Extract =
----------------

On a request from the Ministry of Home Affairs (MoHA), the committee extended its 15-day deadline served to the landless squatting alongside Bagmati from Tilgana to Teku. Earlier, it had sent an SOS to the ministry seeking its support for forceful eviction of the squatters.

In the first week of November, the committee had directed the squatters to leave their huts by November 24. However, the latter ignored the fiat, saying that they won’t leave the place unless they are provided with appropriate alternatives, which later prompted the committee to seek MoHA’s help.

A meeting among the government bodies, including MoHA, Ministry of Physical Planning and Ministry of Environ-ment under the coordination of Home Minister Bijay Kumar Gachhadar on Sunday, decided to form a 17-member taskforce to execute the plan of forceful evacuation provided that the squatters ignore the warning.

----------------

Provided data =
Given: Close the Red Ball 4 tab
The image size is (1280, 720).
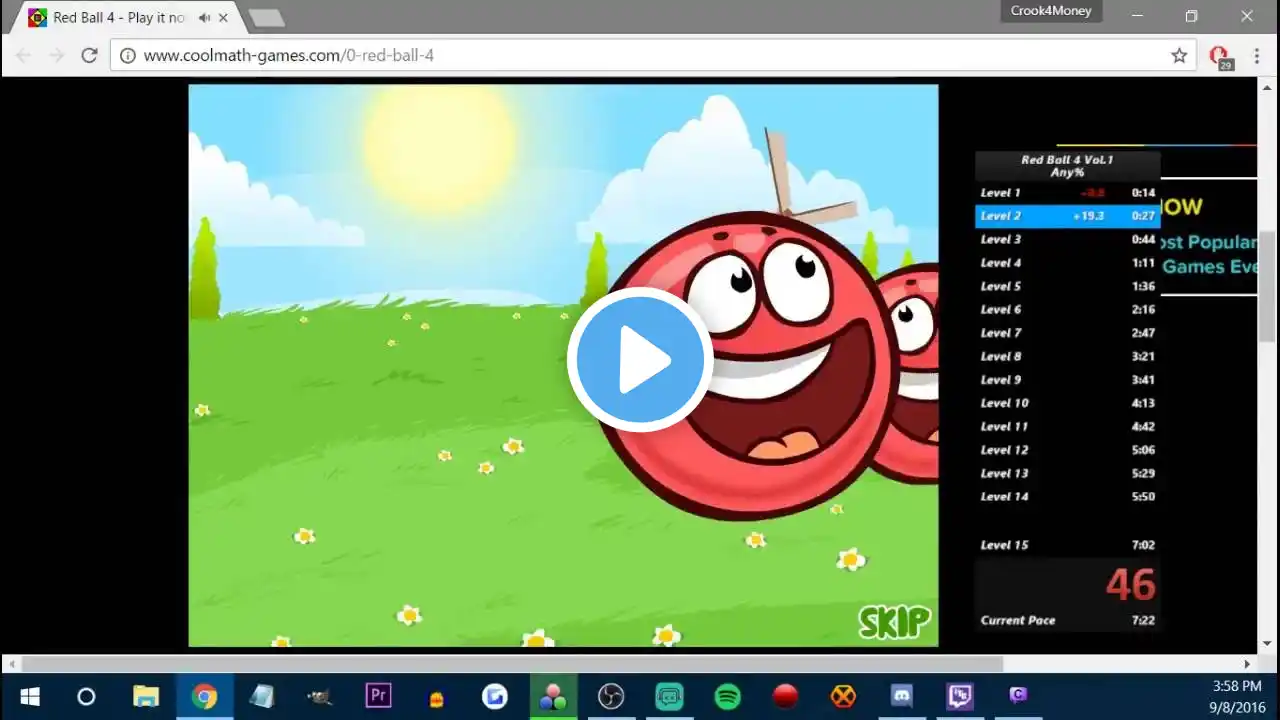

----------------

What to produce = Please decide whether each of these statements agrees with the passage about the Bagmati squatters, answering yes or no and quoting the words from the passage that settle it. (a) The committee extended its deadline at the request of the Ministry of Home Affairs. (b) The meeting of government bodies was held on a Saturday. (c) The meeting decided to form a 17-member taskforce.

Full output =
(a) Yes: "On a request from the Ministry of Home Affairs (MoHA), the committee extended its 15-day deadline"
(b) No: "under the coordination of Home Minister Bijay Kumar Gachhadar on Sunday"
(c) Yes: "decided to form a 17-member taskforce"